Le juge en chef de la Cour supérieure du Québec, François Rolland avait rejetée la requête des associations étudiantes le 27 juin
Le juge en chef de la Cour supérieure du Québec, François Rolland avait rejetée la requête des associations étudiantes le 27 juin
Les associations étudiantes, épaulées par quelque 70 organisations syndicales et communautaires, avaient déposé une requête le 25 mai afin de faire suspendre temporairement l'application des articles 16 à 21 de la loi 78, d'ici à ce que la question soit jugée sur le fond par les tribunaux.

Les associations requérantes cherchaient notamment à mettre fin à l'obligation de fournir un itinéraire lors d'une manifestation comportant plus de 50 personnes, ainsi que les pénalités rattachées à loi, qu’elles jugent « excessives ».

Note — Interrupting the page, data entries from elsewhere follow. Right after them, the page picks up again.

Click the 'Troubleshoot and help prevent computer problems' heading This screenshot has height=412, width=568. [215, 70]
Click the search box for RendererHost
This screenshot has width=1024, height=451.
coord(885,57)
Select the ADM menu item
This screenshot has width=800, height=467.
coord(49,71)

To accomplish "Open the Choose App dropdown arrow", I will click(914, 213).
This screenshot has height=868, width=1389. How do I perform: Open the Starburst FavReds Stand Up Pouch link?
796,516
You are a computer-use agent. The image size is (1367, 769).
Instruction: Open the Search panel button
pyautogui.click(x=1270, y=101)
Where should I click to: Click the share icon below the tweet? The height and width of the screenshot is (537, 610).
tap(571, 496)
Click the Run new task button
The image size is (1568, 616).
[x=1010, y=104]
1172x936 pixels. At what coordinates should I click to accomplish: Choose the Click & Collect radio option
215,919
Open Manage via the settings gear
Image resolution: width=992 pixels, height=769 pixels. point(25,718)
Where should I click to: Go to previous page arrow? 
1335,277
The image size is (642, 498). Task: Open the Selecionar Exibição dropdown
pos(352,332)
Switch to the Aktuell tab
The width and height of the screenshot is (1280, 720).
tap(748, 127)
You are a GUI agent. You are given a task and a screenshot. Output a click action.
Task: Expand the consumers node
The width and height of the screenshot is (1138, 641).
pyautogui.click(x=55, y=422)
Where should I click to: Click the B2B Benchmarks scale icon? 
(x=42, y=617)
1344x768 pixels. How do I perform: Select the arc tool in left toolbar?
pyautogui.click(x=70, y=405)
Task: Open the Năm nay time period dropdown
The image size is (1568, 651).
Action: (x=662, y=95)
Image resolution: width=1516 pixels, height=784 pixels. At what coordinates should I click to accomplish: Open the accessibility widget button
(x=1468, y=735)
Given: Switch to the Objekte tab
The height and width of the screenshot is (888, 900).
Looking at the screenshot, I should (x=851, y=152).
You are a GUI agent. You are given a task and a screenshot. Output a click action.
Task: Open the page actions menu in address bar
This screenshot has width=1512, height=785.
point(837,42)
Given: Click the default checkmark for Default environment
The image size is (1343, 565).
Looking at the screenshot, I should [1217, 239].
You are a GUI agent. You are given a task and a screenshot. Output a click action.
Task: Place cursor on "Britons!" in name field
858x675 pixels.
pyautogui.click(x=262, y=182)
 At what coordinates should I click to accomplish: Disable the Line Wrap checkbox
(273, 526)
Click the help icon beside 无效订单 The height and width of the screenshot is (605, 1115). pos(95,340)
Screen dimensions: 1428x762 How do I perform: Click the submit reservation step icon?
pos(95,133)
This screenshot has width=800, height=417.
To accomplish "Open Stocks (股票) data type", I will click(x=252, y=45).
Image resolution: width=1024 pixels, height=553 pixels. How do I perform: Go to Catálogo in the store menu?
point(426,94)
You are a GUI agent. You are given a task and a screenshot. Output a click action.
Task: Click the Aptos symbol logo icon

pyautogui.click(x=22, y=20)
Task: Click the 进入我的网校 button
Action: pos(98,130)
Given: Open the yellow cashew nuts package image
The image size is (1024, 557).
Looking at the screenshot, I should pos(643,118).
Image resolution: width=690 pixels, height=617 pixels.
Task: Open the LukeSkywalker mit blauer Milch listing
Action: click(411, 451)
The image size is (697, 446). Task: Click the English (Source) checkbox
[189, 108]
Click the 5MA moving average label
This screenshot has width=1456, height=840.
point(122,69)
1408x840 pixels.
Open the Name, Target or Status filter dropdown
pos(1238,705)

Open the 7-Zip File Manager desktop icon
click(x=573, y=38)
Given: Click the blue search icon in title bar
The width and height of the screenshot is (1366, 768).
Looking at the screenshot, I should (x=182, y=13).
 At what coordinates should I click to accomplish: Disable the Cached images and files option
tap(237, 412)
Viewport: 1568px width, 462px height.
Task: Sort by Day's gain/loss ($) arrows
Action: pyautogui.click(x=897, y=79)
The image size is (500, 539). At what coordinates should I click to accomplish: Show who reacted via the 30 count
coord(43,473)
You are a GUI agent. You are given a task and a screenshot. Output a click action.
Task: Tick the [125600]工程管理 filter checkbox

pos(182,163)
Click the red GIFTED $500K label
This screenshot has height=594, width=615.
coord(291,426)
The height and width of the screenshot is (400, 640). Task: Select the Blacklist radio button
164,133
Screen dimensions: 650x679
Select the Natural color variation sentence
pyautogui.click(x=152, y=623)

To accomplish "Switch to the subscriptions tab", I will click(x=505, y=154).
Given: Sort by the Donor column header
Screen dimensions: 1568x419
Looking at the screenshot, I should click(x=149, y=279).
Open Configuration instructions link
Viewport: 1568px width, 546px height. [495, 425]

Cette requête a été rejetée le 27 juin par le juge en chef de la Cour supérieure du Québec, François Rolland, qui avait alors tranché qu'un débat sur le fond était certes nécessaire, mais que la loi 78 comme telle n'empêchait pas la tenue de manifestations et que seuls les organisateurs et les associations étudiantes étaient visés par son contenu.

Erreurs de droit

Insatisfaites, les associations étudiantes souhaitent aller en appel de ce jugement. Comme la loi 78 ne s'appliquera que pour la première année d'augmentation des frais de scolarité, le temps presse, affirment-elles dans leur requête qui sera déposée prochainement et dont nous avons obtenu copie.

Puisque le jugement sur le fond ne sera possiblement pas entendu avant la fin de l'application de la loi, « l'absence de sursis leur cause un préjudice irréparable ».

Dans cette même requête, les associations requérantes affirment que le juge François Rolland a commis plusieurs « erreurs de droit », notamment en affirmant que les articles 16 et 17 de la loi 78 ne « prohibent pas les manifestations ».

« L’application de ces articles a un impact sur tous les participants à des manifestations. Par exemple, l’exercice du pouvoir discrétionnaire du corps policier de déplacer la manifestation vise nécessairement l’ensemble des participants », peut-on lire dans la requête.

Les associations étudiantes relèvent aussi que plusieurs dossiers traités par le juge Rolland ont été défavorables à leur égard, puisque ce dernier a accordé des injonctions dans les 39 dossiers qu'il a traités pendant le conflit.

Urgence

Si leur demande est acceptée, les associations et les organismes qui soutiennent le mouvement étudiant souhaitent être entendus « d'urgence » par la Cour d'appel, puisque la loi spéciale sera appliquée lors de la reprise des cours le 17 août.

« À compter de cette date, compte tenu de l’échec des négociations entre le gouvernement et les associations étudiantes et leurs représentants, les étudiants recommenceront à exprimer leur point de vue à l’égard des frais de scolarité… Une des manières qu’ont les étudiants de s’exprimer est par la voie de manifestations pacifiques ; ces dernières devraient alors respecter les articles 16 et 17 de la Loi, dont l’application est contestée dans le présent recours », déplorent les associations étudiantes dans leur requête.